In the war against these attackers we have clearly lost, each year we fall further behind. Its time to change the rules of the game.
Ethos is our answer to this threat. Ethos means "gathering place" and the "characteristics or virtues of a people". Our purpose is to build a system ("gathering place") in which more highly robust applications result ("characteristics or virtues"). We hope to craft an environment which will lead to a whole ecosystem which is more secure. In this goal, we are inspired by UNIX--which is far more than just an operating system--it also deeply influences user space.
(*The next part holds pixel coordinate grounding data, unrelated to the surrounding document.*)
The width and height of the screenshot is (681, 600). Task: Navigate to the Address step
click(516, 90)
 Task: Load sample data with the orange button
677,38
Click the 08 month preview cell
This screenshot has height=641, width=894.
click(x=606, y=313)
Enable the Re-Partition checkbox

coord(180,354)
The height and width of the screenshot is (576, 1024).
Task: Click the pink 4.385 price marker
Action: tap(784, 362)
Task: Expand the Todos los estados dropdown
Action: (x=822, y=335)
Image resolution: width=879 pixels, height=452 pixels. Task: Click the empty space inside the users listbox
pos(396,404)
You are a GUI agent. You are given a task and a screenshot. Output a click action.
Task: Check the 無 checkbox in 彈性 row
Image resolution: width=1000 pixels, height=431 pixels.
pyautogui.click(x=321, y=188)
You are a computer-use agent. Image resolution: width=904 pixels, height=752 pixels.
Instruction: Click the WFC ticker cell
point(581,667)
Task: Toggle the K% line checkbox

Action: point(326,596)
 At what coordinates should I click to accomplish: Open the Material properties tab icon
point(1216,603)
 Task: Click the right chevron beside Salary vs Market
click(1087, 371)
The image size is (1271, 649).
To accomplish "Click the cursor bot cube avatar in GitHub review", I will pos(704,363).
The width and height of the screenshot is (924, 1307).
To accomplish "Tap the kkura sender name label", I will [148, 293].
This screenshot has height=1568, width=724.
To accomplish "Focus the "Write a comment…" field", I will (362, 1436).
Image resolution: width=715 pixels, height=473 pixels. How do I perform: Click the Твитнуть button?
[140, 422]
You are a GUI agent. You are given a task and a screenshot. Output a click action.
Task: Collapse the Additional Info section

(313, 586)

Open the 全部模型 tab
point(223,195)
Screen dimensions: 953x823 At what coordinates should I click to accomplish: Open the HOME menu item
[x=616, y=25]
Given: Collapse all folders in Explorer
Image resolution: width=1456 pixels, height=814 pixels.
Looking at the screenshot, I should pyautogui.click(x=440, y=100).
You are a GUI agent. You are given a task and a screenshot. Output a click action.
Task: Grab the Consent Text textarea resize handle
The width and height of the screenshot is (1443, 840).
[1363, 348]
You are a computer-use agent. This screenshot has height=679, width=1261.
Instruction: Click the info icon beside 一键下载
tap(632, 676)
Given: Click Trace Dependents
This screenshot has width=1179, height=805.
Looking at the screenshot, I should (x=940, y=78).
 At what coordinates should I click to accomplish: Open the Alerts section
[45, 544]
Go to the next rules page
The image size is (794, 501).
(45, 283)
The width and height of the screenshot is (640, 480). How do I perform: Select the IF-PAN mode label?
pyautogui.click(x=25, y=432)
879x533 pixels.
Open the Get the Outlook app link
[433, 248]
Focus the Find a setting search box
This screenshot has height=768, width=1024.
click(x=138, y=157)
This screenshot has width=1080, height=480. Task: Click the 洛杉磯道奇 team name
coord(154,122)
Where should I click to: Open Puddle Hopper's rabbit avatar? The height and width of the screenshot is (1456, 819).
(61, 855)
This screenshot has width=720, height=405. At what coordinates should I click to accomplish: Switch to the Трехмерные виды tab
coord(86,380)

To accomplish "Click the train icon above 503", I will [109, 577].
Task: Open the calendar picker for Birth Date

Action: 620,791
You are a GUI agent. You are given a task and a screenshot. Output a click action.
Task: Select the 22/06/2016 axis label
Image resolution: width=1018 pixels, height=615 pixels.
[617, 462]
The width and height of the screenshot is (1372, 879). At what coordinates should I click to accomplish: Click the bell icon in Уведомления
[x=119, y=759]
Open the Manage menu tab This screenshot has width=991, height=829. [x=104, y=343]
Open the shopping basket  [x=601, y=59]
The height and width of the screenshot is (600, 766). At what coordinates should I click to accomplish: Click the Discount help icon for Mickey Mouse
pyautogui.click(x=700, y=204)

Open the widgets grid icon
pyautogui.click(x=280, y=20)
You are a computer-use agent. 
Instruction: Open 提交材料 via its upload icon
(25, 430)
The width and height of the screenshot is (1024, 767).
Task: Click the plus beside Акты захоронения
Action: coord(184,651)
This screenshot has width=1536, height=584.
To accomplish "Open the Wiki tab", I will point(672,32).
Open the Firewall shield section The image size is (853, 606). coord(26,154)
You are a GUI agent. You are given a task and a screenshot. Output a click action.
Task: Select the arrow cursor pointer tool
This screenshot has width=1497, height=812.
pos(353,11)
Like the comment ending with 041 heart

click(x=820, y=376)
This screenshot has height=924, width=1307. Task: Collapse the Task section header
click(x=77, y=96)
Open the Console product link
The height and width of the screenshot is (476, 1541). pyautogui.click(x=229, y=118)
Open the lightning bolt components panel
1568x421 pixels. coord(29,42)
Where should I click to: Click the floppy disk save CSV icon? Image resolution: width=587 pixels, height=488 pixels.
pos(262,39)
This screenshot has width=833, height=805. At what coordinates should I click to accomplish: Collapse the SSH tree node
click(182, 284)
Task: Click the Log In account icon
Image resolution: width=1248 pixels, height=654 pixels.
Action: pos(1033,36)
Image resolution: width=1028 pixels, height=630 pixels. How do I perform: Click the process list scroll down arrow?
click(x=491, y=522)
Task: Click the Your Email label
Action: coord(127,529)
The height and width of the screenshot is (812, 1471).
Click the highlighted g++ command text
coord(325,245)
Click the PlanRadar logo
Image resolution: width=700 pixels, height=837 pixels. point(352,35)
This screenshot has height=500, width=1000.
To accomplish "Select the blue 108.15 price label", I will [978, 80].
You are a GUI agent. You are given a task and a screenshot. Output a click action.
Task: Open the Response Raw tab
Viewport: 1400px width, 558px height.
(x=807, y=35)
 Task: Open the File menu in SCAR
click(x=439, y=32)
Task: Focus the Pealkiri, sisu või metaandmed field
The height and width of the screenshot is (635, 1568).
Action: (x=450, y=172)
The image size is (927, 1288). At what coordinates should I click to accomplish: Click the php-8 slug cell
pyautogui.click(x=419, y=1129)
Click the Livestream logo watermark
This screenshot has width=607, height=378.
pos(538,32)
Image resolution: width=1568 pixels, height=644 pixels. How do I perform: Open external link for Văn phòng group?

Building an operating system is an enormous undertaking. It is estimated that even "free" operating systems such as Linux are amazingly costly, costing over one billion dollars. (Almost all this expense is in device drivers and multiple architectures.) Building sufficient applications is a far larger goal. This is one reason why new operating systems have been unsuccessful.
In addition, new operating systems face the application trap: there are no users for a system because there are no applications; and no one will write applications because there are no users.
The solution to both of these problems is Virtual Machines (VMs). Since VMs allow multiple OS to run on a computer, it is no longer necessary to choose one OS; multiple OSs can be used simultaneously. Hence, one significant application can justify running an OS. Second, the VM provides an abstract hardware architecture which is far simpler then the vast variety of computers extant. The drivers for the real hardware are provided by the VM. We are using Xen as our VM because we believe it is a good security architecture on which to build an OS.